### Work required
Can you rewrite the entries below, swapping every "Select" for "Choose" and changing nothing else?

Dataset rows
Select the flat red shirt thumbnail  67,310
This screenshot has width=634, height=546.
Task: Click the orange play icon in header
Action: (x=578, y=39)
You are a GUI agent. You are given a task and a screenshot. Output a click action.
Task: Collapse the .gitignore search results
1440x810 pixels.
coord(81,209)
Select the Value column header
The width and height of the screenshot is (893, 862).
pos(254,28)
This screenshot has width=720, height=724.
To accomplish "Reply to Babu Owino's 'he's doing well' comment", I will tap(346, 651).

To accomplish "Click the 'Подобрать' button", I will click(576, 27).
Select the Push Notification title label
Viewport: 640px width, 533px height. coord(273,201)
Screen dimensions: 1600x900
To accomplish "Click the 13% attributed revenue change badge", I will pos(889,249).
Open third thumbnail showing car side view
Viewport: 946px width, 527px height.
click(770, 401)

### Task solution
Choose the flat red shirt thumbnail  67,310
This screenshot has width=634, height=546.
Task: Click the orange play icon in header
Action: (x=578, y=39)
You are a GUI agent. You are given a task and a screenshot. Output a click action.
Task: Collapse the .gitignore search results
1440x810 pixels.
coord(81,209)
Choose the Value column header
The width and height of the screenshot is (893, 862).
pos(254,28)
This screenshot has width=720, height=724.
To accomplish "Reply to Babu Owino's 'he's doing well' comment", I will tap(346, 651).

To accomplish "Click the 'Подобрать' button", I will click(576, 27).
Choose the Push Notification title label
Viewport: 640px width, 533px height. coord(273,201)
Screen dimensions: 1600x900
To accomplish "Click the 13% attributed revenue change badge", I will pos(889,249).
Open third thumbnail showing car side view
Viewport: 946px width, 527px height.
click(770, 401)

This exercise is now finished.